> _Your objective_
Quote the lines below from the one containing "Screen dimensions: 960x428" to the final line, both ends included; exclude the pictures.
Start of Available records
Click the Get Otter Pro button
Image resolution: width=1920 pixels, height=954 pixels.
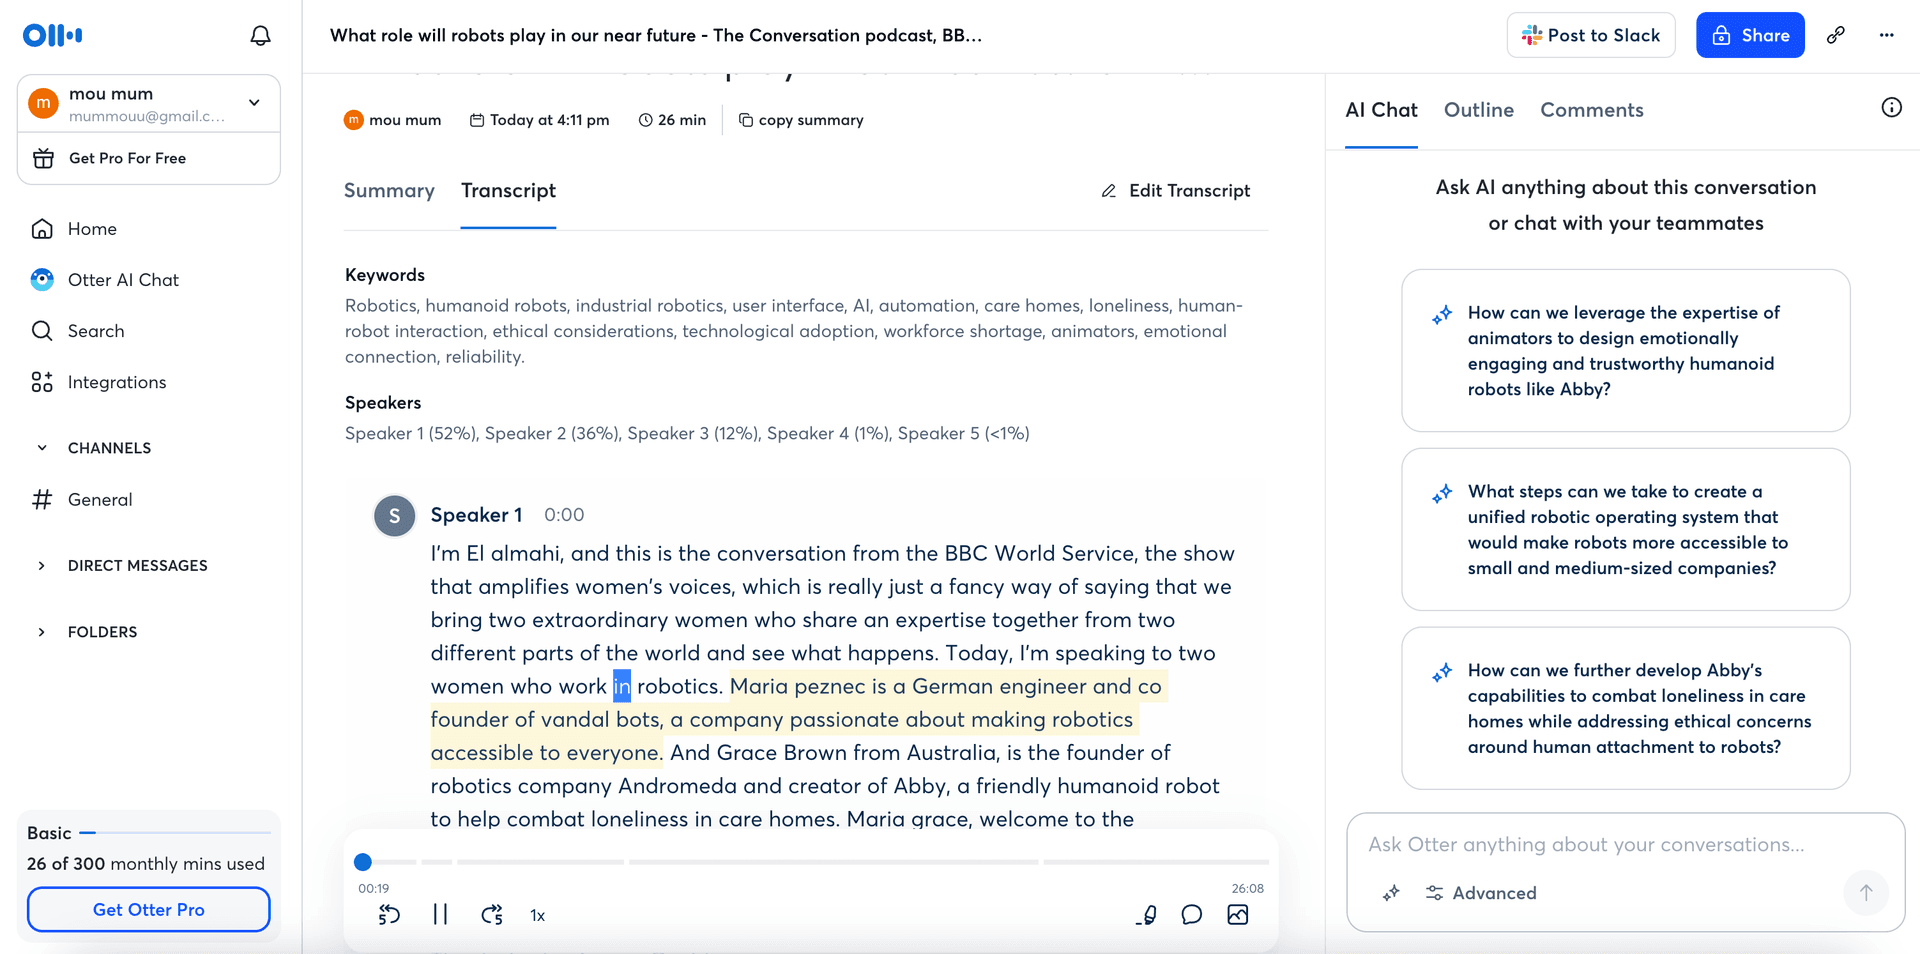tap(149, 910)
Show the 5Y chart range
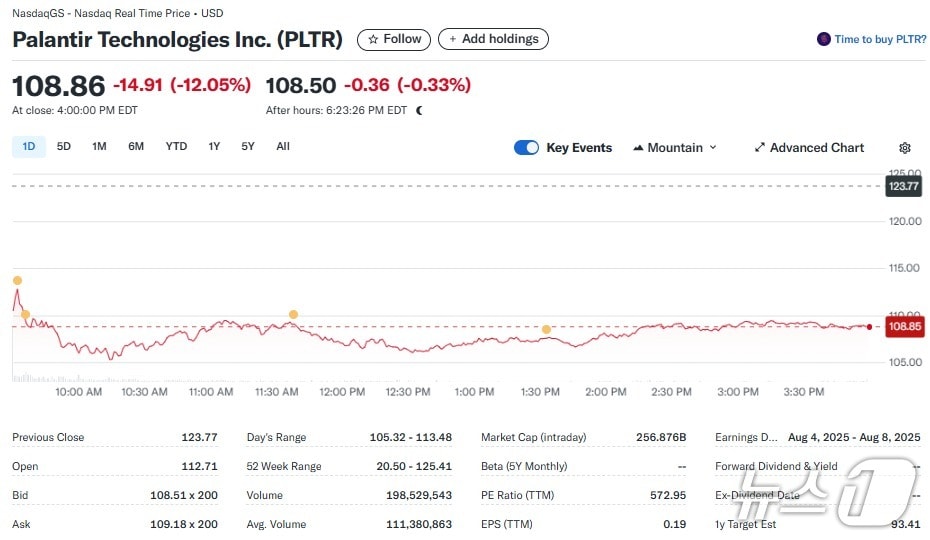Image resolution: width=930 pixels, height=540 pixels. 248,147
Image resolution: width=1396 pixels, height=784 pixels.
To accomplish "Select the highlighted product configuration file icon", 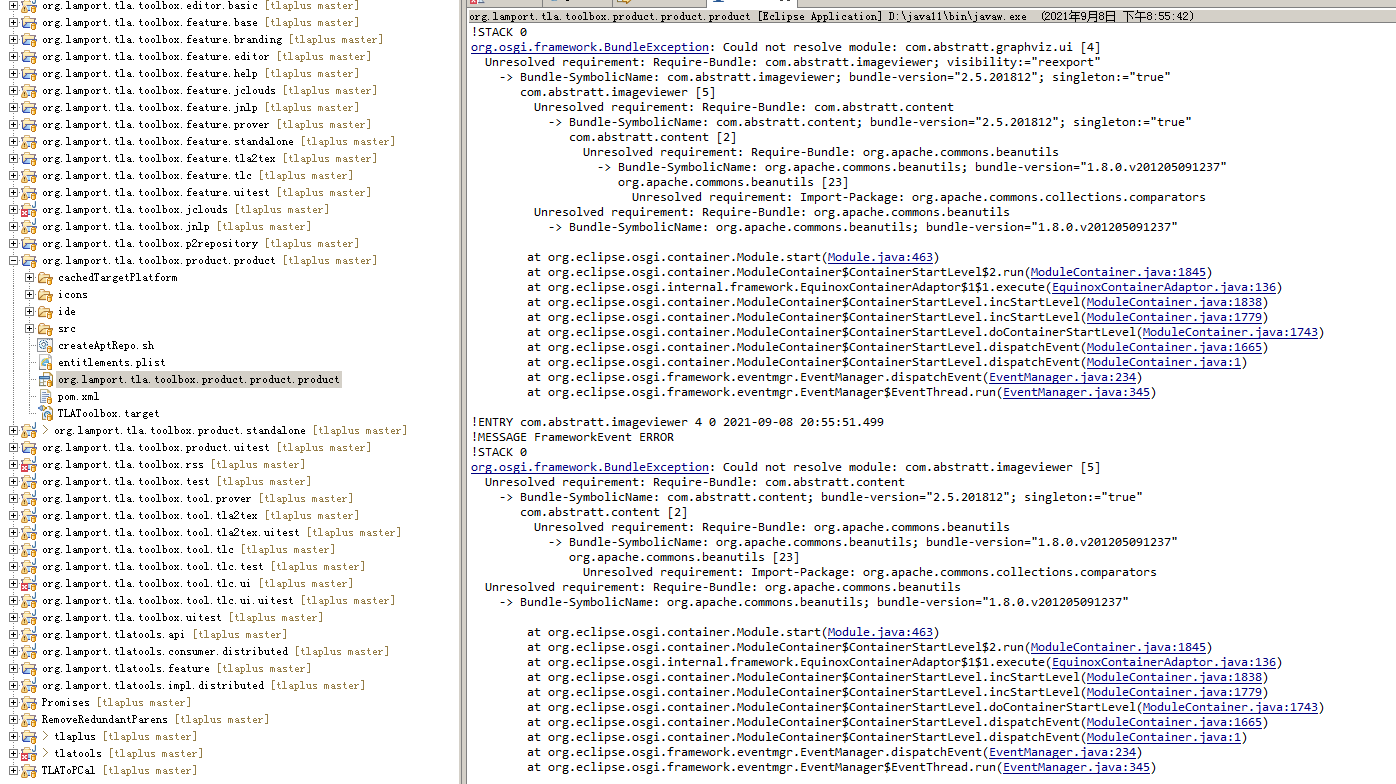I will tap(44, 379).
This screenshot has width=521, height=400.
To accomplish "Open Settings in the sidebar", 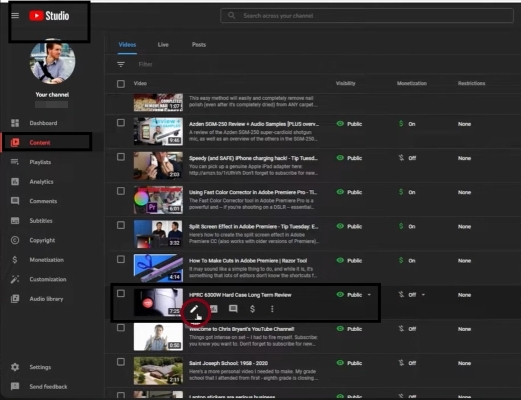I will 40,367.
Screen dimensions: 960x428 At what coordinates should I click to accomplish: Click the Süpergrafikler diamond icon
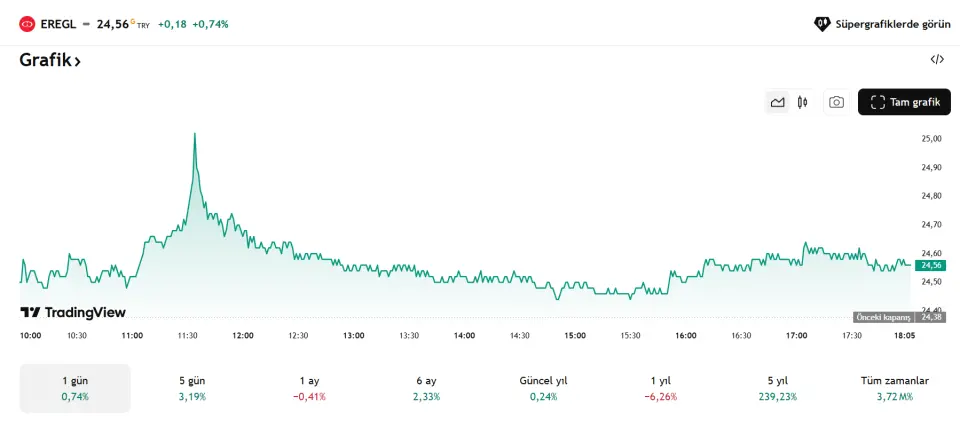tap(822, 23)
End of Available records
> _Answer to this problem_
Screen dimensions: 960x428 At what coordinates should I click to accomplish: Click the Süpergrafikler diamond icon
tap(822, 23)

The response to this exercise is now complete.